Renunciation is not giving up the things of this world, but accepting that they go away. —S. T. Suzuki Roshi
Pema Chodron: What one is renouncing is closing down and shutting off from life. You could say that renunciation is the same thing as opening to the teachings of the present moment – excerpt from The Places that Scare You
For me, it’s not even that one of these lineages is the “correct” one, but that each can steer me in the right direction at different times.
Ajahn Chah story of the middle path.
Ajahn Amaro: “in English the word “renunciation” has the connotation of gritting one’s teeth and bearing a diminished situation for some sort of spiritual good. It’s going without something that you would really prefer to have. But within Buddhist practice, the quality of renunciation, or nekkhamma as it’s called in Pali, doesn’t have that sense of diminution; it has a whole different tone. The word bramacharya, which can be used as a synonym for the renunciant life and also for celibacy, literally means “divine conduct” or “walking with the gods. So rather than going without, one is actually choosing to walk with the divine instead of being caught up in ordinary worldly preoccupation.”

LISTED ENTRIES
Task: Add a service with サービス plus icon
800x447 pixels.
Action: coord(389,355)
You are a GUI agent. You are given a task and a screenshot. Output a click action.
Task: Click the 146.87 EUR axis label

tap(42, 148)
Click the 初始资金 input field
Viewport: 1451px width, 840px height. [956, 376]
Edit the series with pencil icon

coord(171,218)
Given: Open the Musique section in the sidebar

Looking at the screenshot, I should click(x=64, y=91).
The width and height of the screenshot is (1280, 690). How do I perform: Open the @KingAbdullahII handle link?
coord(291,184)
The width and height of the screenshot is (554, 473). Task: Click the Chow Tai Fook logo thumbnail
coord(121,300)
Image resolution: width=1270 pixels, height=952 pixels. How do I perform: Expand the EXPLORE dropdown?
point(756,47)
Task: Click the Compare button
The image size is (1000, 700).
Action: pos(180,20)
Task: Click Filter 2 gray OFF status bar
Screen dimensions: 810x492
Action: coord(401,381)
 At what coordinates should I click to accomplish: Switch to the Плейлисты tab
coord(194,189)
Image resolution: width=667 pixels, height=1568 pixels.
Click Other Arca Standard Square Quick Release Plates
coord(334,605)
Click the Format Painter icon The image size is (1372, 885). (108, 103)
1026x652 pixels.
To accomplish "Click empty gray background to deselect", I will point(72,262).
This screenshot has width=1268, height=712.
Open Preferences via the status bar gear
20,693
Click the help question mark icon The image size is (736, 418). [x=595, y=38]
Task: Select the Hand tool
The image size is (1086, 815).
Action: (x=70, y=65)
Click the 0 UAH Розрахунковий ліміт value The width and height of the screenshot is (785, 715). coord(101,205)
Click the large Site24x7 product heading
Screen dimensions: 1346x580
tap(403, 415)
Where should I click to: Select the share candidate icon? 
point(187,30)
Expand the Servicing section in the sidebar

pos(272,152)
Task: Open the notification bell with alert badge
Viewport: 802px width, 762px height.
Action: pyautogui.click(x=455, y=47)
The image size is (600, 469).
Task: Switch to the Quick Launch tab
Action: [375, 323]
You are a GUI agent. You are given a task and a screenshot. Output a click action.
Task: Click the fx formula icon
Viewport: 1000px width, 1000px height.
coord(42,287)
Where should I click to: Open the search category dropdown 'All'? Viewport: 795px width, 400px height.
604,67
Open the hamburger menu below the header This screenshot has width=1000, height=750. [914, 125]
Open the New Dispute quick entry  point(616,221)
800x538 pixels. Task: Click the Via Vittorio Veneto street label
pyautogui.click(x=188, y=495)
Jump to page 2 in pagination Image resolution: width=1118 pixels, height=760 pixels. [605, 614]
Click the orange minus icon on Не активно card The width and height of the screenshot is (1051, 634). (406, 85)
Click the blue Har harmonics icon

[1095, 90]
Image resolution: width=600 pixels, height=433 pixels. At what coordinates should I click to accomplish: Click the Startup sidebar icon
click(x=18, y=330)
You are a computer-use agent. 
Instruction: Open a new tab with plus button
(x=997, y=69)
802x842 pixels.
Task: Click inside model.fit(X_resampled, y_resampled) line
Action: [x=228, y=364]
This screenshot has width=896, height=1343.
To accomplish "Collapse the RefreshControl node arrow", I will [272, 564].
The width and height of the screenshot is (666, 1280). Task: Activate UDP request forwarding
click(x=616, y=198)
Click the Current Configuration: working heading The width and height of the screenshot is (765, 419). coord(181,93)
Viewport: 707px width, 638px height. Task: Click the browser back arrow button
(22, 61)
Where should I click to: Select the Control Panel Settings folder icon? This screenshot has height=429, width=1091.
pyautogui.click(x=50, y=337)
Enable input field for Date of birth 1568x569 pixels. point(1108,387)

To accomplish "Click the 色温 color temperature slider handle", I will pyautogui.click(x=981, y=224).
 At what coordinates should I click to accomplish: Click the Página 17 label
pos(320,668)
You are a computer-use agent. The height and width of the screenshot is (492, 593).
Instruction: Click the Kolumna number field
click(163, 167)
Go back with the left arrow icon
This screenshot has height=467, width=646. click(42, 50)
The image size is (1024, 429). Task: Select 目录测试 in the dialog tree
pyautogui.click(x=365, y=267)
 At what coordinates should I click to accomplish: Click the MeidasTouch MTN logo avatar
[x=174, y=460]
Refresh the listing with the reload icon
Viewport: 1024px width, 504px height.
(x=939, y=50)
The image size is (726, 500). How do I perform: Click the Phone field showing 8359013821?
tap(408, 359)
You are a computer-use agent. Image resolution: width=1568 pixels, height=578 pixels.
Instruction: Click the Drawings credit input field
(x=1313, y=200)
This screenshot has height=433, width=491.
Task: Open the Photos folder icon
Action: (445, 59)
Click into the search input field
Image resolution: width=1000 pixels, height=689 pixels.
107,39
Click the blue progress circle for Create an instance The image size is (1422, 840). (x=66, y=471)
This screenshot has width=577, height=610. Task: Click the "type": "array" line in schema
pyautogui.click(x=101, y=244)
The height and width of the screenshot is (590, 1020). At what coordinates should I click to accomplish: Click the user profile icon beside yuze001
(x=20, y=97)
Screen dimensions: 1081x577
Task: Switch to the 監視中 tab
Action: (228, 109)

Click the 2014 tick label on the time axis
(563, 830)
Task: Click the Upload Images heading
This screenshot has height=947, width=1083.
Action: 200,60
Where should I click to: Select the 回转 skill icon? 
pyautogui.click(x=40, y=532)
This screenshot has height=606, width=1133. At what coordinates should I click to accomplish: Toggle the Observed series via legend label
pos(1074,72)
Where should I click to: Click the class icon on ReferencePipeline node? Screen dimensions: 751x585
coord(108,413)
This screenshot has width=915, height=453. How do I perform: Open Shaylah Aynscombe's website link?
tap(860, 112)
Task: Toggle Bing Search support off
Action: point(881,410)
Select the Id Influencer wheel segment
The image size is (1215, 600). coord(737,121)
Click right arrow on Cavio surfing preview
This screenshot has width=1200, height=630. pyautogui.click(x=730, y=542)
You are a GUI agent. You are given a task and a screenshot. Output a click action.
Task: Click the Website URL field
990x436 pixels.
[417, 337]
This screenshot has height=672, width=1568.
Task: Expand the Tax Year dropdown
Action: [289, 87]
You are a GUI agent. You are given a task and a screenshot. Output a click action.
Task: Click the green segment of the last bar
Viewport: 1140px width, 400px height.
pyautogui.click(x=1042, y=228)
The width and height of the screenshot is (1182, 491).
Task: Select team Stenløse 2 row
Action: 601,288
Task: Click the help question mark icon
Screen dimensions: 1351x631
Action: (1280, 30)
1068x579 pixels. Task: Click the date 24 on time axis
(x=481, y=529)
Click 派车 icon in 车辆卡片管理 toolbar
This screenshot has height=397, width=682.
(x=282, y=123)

WHAT THE TASK ASKS
Write out the renunciation text word for word, starting at "Renunciation is not" and going up to and including "at different times.".

EXERCISE RESULT
Renunciation is not giving up the things of this world, but accepting that they go away. —S. T. Suzuki Roshi
Pema Chodron: What one is renouncing is closing down and shutting off from life. You could say that renunciation is the same thing as opening to the teachings of the present moment – excerpt from The Places that Scare You
For me, it’s not even that one of these lineages is the “correct” one, but that each can steer me in the right direction at different times.